Amputada abre caminho para Atenas-04

GUILHERME ROSEGUINI
DA REPORTAGEM LOCAL

Faltou Pouco. Dois minguados segundos separaram Natalie du Toit do índice para nadar os 800 m livre na Olimpíada de Sydney-2000. Depois de deixar a piscina, a atleta esqueceu a frustração e lançou um desafio pessoal: aumentaria o vigor dos treinos para não perder a vaga nos Jogos de 2004.
Ela deve cumprir o vaticínio. Aos 19 anos, é a melhor nadadora da África do Sul em suas provas. Um fato, porém, pode transportar essa trajetória aparentemente comum para a história olímpica.
Em 2001, Natalie teve parte da perna esquerda decepada após um acidente em Cape Town, cidade onde vive com a família.
Agora, com grandes chances de competir em Atenas, no ano que vem, ela pode eternizar seu nome. Um competidor amputado nunca conseguiu entrar na disputa olímpica em modalidades que exigem coordenação de todos os membros, como é o caso da natação.
"Depois de perder minha perna, continuei acreditando que tinha condições de nadar torneios para atletas sem restrições físicas. Quero conseguir um lugar em Atenas e provar que minha deficiência não traz nenhuma limitação", contou a competidora à Folha.
Em janeiro, Natalie cravou 9min02s56 nos 800 m livre, tempo inferior ao índice mínimo exigido pela Federação Internacional de Natação para Atenas.
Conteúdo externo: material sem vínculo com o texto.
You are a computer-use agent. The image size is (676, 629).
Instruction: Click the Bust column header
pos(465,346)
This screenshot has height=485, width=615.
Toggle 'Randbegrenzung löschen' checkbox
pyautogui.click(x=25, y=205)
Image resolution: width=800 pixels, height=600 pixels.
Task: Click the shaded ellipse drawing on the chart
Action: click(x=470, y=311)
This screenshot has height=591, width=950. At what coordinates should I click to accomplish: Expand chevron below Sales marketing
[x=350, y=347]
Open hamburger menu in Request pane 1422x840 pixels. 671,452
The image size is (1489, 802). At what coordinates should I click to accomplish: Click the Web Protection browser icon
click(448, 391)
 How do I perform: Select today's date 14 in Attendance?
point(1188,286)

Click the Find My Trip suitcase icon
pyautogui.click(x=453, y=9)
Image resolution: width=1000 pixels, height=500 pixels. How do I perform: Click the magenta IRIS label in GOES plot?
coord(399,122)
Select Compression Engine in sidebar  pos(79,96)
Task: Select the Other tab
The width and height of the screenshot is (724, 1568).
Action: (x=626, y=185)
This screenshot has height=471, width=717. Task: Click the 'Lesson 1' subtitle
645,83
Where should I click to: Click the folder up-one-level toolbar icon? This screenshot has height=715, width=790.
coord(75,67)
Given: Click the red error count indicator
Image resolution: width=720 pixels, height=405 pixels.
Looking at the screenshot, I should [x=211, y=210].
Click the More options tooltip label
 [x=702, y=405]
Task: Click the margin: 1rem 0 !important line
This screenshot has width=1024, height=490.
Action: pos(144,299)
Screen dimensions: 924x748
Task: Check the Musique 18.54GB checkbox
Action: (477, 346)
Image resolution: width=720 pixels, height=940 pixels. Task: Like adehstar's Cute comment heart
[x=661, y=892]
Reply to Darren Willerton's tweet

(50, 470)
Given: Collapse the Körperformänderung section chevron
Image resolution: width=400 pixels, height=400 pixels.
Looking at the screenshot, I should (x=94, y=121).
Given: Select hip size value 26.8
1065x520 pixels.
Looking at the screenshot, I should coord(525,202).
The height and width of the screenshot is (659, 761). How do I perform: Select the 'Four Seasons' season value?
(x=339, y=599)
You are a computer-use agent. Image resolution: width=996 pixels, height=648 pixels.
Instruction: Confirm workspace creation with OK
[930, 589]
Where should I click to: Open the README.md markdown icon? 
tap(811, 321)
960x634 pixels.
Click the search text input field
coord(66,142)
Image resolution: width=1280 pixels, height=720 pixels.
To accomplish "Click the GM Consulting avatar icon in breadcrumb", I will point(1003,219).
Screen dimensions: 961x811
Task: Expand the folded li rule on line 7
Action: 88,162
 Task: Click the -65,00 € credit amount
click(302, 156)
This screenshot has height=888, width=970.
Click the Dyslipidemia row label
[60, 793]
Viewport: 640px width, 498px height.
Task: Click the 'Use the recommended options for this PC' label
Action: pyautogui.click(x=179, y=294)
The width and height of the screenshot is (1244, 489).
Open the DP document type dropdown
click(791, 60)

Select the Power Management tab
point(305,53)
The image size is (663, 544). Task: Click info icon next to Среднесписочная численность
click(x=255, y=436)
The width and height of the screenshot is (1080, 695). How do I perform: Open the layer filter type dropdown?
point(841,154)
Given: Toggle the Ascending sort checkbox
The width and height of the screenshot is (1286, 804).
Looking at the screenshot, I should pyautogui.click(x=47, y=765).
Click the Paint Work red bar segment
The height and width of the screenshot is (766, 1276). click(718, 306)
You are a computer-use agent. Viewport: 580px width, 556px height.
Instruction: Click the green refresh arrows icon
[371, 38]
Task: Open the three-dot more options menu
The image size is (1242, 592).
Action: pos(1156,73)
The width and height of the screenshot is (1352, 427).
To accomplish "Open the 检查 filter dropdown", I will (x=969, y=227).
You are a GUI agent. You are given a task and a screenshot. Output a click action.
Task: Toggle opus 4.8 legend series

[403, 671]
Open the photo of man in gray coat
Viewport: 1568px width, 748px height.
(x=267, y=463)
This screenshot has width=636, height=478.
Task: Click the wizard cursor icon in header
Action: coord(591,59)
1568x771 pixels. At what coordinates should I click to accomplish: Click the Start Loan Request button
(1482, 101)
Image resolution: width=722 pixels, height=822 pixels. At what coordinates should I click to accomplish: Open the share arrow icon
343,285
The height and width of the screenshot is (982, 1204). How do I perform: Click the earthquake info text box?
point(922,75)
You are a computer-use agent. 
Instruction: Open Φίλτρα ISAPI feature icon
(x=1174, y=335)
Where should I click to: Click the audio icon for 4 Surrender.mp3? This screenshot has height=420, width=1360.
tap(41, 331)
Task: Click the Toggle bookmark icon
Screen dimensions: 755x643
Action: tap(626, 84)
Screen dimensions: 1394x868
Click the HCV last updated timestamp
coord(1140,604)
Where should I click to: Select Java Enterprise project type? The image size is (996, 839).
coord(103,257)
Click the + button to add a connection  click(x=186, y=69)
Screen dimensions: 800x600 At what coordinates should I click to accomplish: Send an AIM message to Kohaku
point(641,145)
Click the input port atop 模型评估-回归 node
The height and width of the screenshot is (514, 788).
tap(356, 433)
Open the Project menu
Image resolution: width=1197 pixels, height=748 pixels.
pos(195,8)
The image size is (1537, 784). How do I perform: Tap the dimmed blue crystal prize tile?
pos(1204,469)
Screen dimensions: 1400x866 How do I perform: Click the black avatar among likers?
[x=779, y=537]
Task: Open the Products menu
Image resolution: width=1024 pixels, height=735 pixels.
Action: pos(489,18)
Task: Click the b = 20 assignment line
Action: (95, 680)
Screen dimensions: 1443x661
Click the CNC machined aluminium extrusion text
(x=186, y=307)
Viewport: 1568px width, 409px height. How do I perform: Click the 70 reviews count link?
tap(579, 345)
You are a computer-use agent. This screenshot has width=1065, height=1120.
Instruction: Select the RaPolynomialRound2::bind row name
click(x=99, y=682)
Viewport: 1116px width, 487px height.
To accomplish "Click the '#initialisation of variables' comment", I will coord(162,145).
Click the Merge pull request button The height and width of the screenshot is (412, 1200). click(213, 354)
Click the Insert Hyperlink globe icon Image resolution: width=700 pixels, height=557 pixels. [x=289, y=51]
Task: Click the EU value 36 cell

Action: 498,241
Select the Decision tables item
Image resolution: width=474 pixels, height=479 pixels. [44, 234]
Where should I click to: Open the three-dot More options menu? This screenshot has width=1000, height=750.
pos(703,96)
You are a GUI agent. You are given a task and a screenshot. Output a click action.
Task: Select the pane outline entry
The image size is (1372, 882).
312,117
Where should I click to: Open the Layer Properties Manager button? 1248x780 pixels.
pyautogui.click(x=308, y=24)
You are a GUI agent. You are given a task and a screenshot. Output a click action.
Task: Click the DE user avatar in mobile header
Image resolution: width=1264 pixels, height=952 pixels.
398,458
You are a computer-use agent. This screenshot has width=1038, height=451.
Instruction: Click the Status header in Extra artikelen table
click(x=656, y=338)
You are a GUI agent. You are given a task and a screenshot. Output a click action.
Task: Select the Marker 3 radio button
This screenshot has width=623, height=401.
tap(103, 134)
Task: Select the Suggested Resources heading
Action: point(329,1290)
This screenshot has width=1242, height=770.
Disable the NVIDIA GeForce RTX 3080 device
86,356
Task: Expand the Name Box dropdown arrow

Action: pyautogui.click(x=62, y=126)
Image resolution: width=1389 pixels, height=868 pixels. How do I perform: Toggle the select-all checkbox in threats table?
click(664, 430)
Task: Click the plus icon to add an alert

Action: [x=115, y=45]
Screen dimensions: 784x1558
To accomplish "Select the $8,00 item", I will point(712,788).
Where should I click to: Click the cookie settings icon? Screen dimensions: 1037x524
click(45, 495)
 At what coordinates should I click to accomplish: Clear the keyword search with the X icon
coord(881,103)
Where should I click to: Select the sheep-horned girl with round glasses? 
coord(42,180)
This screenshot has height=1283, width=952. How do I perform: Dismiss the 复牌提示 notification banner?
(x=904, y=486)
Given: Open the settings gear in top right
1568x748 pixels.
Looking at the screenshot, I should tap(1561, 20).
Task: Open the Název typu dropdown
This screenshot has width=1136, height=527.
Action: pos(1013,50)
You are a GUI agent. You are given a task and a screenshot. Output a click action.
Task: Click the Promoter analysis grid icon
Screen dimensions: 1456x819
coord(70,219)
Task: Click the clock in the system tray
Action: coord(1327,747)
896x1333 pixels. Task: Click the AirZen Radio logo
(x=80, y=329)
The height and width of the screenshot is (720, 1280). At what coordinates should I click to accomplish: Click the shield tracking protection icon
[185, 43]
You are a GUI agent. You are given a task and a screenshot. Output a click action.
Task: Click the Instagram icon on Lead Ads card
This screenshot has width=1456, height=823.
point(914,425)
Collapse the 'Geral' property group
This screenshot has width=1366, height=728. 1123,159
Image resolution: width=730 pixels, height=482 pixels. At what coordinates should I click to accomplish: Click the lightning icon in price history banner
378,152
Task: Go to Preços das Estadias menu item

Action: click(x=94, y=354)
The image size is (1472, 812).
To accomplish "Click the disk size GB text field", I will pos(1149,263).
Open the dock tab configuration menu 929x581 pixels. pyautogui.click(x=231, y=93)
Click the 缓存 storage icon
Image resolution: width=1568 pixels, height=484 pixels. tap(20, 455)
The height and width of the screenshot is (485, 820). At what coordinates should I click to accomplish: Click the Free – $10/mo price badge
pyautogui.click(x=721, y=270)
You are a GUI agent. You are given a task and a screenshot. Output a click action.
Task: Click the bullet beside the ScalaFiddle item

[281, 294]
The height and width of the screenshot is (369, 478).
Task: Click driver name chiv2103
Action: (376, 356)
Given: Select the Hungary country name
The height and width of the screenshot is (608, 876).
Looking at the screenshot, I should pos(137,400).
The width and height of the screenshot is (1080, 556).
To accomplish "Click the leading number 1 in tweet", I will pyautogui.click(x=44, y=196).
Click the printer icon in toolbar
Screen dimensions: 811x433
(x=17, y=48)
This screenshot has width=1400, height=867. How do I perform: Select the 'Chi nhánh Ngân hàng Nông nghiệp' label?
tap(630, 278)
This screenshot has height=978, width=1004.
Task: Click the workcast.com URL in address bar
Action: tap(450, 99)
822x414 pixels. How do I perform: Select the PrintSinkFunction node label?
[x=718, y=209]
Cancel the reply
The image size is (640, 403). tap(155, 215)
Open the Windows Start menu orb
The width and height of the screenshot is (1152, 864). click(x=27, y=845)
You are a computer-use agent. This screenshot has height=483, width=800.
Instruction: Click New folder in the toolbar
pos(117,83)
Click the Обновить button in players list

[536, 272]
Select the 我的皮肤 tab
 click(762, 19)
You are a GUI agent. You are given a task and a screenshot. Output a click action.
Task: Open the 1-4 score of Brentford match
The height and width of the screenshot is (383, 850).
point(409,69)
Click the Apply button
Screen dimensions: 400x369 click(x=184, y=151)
A marca, contudo, foi lograda em evento não-oficial. Agora, para carimbar o passaporte, ela precisa triunfar na seletiva sul-africana, que será realizada em abril, com uma marca inferior a 9min02s79.
"Sei que tenho a opção de competir na Paraolimpíada [torneio exclusivo para deficientes], mas confesso que é apenas uma segunda opção. Vou em busca da vaga a todo custo", afirmou.
O pensamento voltado para o futuro faz com que ela rememore sem dor ou remorso os detalhes ainda frescos do acidente que mudou os rumos de sua vida.
Fevereiro de 2001. Manhã chuvosa. Após a primeira sessão de treinos do dia, Natalie montou em sua moto e deixou o Instituto de Ciências do Esporte no bairro de Newsland. Seguia em direção a escola, quando, súbito, uma senhora invadiu sua pista e bateu com o carro direto em sua perna.
Natalie foi internada inconsciente no Hospital Constantiaberg. A perna esquerda, com uma gangrena, precisou ser amputada do joelho para baixo. A atleta só recobrou a consciência uma semana após a internação.
"O efeito dos sedativos passou e só então entendi que havia perdido parte da perna. Tudo aquilo era muito estranho, mas, mesmo assim, eu só queria saber de nadar, de sair logo do hospital."

De volta
Pouco mais de dois meses após o acidente, o técnico Karoly Van Torus topou com sua pupila na beira da piscina. Era o recomeço.
"Sempre concentrei boa parte da força nos braços e, por isso, achava que não teria muitos problemas. Só que acabei perdendo totalmente o centro de gravidade e não conseguia encontrar um jeito de me postar na água", relatou.
O fato tem explicação técnica. Segundo Alberto Klar, coordenador técnico de natação do Pinheiros, as pernas asseguram propulsão, sustentação e equilíbrio.
"De uma só vez, ela perdeu tudo isso. É preciso estudar biomecânica e fazer experiências para reconstruir a noção espacial aquática de um atleta", contou Klar.
Natalie e seu treinador encontraram uma saída simples. Todos os dias, ela nadava em círculos na piscina. Aos poucos, se acostumou ao novo peso do corpo.
Dali em diante, deslanchou. Em 2002, nos Jogos da Comunidade Britânica, chegou à final dos 800 m livre. Pela primeira vez na história uma amputada nadava entre as oito melhores competidoras de um evento de alto nível.
Em Abuja, na Nigéria, no início deste mês, nova façanha para registrar no currículo. Natalie chegou ao lugar mais alto do pódio nos 800 m livre. O tempo obtido na ocasião, 9min09s66, a deixaria em um honroso quinto lugar no último Campeonato Brasileiro.
"Não há explicação lógica para os tempos que essa moça registra. Ela é um milagre", disse Klar.
Não por acaso, a sul-africana procura na biografia de Lance Armstrong a força que precisa para continuar sua caminhada.
O ciclista norte-americano teve câncer nos testículos, mas superou a doença e hoje é o nome mais proeminente de sua seara. "Acho que meu segredo é o mesmo que o dele: jamais pensamos em parar."